Kurzübung A :: An welchem Ort fand laut dem Artikel über den Science-Slam die Staatsmeisterschaft statt?
Kurzübung B :: Führen Sie den Artikel über den Science-Slam im Anschluss an seinen letzten Satz weiter.

Artikel ::
= = = =
Das eine habe mit dem anderen nichts zu tun, sagt der Mathematiker. „Gerade der Science-Slam ist völlig anders als mein berufliches Umfeld.“ Da werde in Diskussionen und Vorträgen sehr ernst, technisch, trocken und lange geredet. Ein Science-Slam hingegen sei populärwissenschaftlich, „man spricht vor einem Laienpublikum, man muss das Thema extrem vereinfachen. Und es ist sinnvoll – um die Leute mitzunehmen –, dass man etwas Unterhaltsames hineinbringt.“ Und das tat Auzinger vor fast 900 Wissenschaftsinteressierten in einem Zelt auf dem Wiener Heldenplatz, wo die Science-Slam-Staatsmeisterschaft kürzlich stattfand. Dort referierten mehr oder weniger humorige Kollegen, die sich mit innovativer Brotteigbehandlung auseinandersetzten, mit Hightech-Sporthosen oder der Lösung von kognitiven Konflikten unter sozialen Affen. Der Linzer überzeugte mit der ausdruckstanzstarken Darstellung von Lichtdehnung und -stauchung, die er auch auf einem umfunktionierten, hochgestellten Wäscheständer nachvollziehbar darstellte. Ohne Korrektur dieser Lichtwellen wäre jene Schärfe im Teleskopblick auf Exoplaneten nicht gegeben, die Aufschluss darüber erteilen könnte, ob dort Leben möglich wäre. Ja, es ist schon so im Leben: Nur wer scharf hinschaut, erkennt das Wesentliche – nämlich, ob wir alleine sind im Universum oder nicht. Glaubt Auzinger an Aliens, vielleicht an ein solches Alien, das in seiner Show auftritt? „Da muss ich als Wissenschafter klar sagen: ,Ich weiß es nicht.‘ Der einzige wissenschaftlich vertretbare Standpunkt ist der agnostische, solange nicht etwas bewiesen oder widerlegt ist.“ Hinlänglich bewiesen ist, dass unter der grünen Maske des Bühnenaußerirdischen Auzingers Freundin Sandra steckt.
= = = =
Angezeigte Einträge ::
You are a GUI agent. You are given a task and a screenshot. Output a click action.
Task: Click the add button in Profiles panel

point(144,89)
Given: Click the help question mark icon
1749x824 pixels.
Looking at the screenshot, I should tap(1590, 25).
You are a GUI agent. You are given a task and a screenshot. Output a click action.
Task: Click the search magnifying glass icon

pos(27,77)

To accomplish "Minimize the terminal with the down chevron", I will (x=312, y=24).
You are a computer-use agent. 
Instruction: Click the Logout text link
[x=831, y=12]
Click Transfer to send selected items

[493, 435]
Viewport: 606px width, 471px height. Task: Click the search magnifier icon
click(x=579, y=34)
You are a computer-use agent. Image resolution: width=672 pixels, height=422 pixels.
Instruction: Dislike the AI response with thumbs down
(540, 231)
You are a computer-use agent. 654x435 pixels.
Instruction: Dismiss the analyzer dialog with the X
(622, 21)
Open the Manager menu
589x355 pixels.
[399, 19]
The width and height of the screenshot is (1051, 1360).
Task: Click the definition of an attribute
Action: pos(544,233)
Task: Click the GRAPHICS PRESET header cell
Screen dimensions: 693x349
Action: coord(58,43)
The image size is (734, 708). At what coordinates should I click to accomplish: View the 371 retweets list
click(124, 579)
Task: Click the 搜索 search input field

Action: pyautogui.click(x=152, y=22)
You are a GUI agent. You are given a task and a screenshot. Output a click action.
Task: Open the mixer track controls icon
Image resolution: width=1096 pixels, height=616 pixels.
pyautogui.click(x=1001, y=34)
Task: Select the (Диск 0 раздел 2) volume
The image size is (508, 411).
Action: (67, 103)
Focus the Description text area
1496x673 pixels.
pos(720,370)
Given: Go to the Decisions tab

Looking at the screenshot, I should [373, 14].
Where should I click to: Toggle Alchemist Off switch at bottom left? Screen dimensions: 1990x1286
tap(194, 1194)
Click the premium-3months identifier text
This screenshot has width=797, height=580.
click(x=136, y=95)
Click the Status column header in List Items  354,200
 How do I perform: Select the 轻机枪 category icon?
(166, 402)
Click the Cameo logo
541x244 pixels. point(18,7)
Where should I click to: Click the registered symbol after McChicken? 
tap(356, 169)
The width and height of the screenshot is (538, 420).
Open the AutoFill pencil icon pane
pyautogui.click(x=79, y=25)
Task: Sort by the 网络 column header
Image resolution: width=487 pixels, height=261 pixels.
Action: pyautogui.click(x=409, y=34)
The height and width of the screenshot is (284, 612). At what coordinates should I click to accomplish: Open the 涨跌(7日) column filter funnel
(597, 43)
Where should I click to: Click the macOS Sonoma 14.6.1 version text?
= = = =
Lösung A :: In einem Zelt auf dem Wiener Heldenplatz.

Lösung B ::
Wie interessiert man Laien für Algorithmen, die Licht verbiegen, damit adaptive Optiksysteme von Großteleskopen schärfer sehen? Klingt ja so langweilig wie ein Schlafmantra, mag manch Theorieferner meinen. Und doch funktioniert das – in nicht einmal sechs Minuten und nach nur drei Wochen Vorbereitungszeit. Auzinger erzählt, wie es dazu kam: „Ein Institutskollege von mir, Kirk M. Soodhalter – er ist mittlerweile Assistenzprofessor am Trinity College in Dublin –, hat im vergangenen Jahr beim Linzer Science Slam im Posthof mitgemacht und gewonnen. Damals habe ich das erstmals live gesehen. Da habe ich mir überlegt, dass es Spaß machen würde, auch einmal mitzumachen. Dann hat mir Slam-Organisator Bernhard Weingartner eine E-Mail geschickt, ich sei aus dem Publikum heraus nominiert worden. Das waren vermutlich meine Arbeitskollegen. Ich bin also ein bisserl hineintheatert worden.“ Und dann? „In den nächsten drei Wochen habe ich mir halt irgendwas zusammengebastelt.“ Cool. Wobei anzumerken ist, dass der Herr Auzinger schon auch ein bisserl ein Rampeneber ist. „Ich bin Musiker und habe dadurch eine gewisse Bühnenerfahrung“, sagt der E-Bassist bei den „Hobotones“, einer vierköpfigen Linzer Akustik-Pop-Band mit Banjo und Balkan-Einschlag, die schon seit zwölf Jahren aufspielt und gerade eine neue CD an den Start gebracht hat. Auzingers Pop-Pseudonym lautet übrigens Snowshoe Pink. Auch cool. Zumal Auzinger auf der Bühne die Zwischenmoderationen macht. Er ist der G‘schichteldrucker, der plaudernd überbrückt, wenn wieder einmal jemand das Plektrum sucht.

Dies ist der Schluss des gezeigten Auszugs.